No texto sobre o criticismo de Kant, quantas páginas tem o artigo de António Marques no «Dicionário do Pensamento Contemporâneo»?

--- Texto extraído ---
━━━━━━━━━━━━━━━━━━━━
Em um artigo de sete páginas do «Dicionário do Pensamento Contemporâneo» sobre o Criticismo, o catedrático de filosofia António Marques não demonstra entender, genuinamente, o conceito de criticismo em Kant.
Em nenhum parágrafo do artigo António Marques afirma um princípio basilar do criticismo de Kant: o idealismo ou irrealismo da matéria, do mundo dos fenómenos (casas, comboios, árvores, paisagens, etc). É esse princípio que constitui a base da revolução coperniciana do conhecimento que, antes de Kant, já Berkeley e David Hume haviam operado.
Marques insiste em falar no sistema da dualidade da filosofia crítica, querendo com isso referir a dualidade entre fenómeno e númeno, sujeito e objecto, razão e entendimento. E opõe a filosofia da identidade de Schelling e Hegel à filosofia crítica de Kant sem perceber que as primeiras são ideal-realismo e esta última é puro idealismo físico como o idealismo de Berkeley. Ademais, a filosofia do absoluto de Hegel do uno englobante de tudo, baseia-se também em dualidades - real e racional, conceito objectivo e conceito subjectivo, finito e infinito, etc - e trinalidades - tese, antítese e síntese, ser em si, ser fora de si e ser para si,etc- o que retira clareza ao fio do raciocínio de António Marques pois a identidade não exclui a dualidade. Este escreve, referindo-se ao idealismo alemão:
«Ainda que, de formas diferentes, os seus autores fundamentais (Fichte, Schelling, Hegel) insistiram na artificialidade, na inconsistência lógica ou nas insuficiências ontológicas do dualismo próprio do criticismo. Pares conceptuais fundamentais como entendimento/ razão, sujeito/ objecto, activo/ passivo, fenómeno/ coisa em si foram objecto de uma crítica que via no dualismo desta filosofia o principal obstáculo à fundação da filosofia do absoluto.» (António Marques, Criticismo, Dicionário do Pensamento Contemporâneo, direcção de Manuel Maria Carrilho, página 62, Círculo de Leitores, 1991).
━━━━━━━━━━━━━━━━━━━━
--- Dados fornecidos ---
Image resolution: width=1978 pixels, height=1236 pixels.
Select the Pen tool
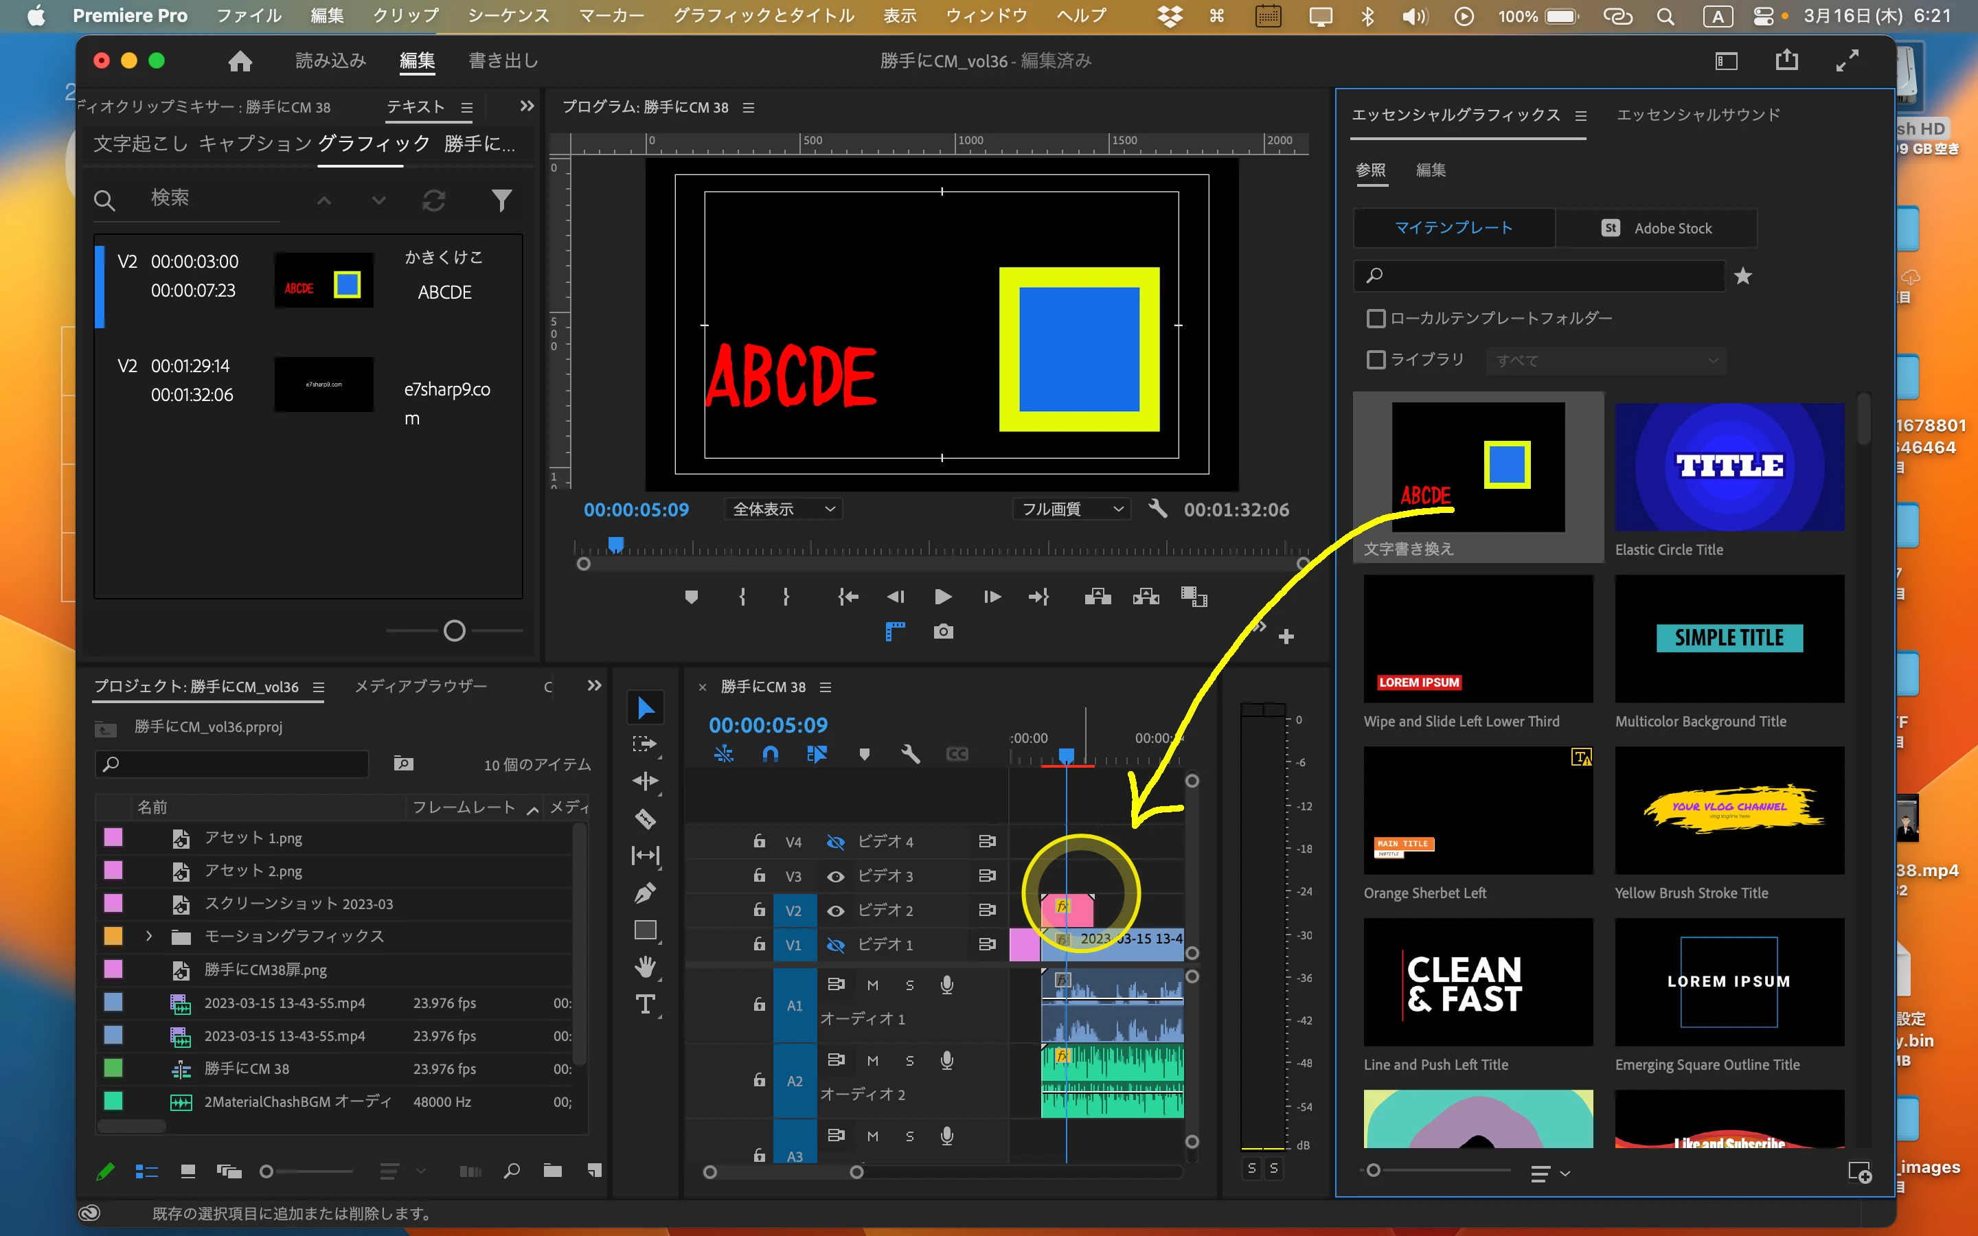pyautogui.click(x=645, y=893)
━━━━━━━━━━━━━━━━━━━━
--- Solução ---
Sete páginas.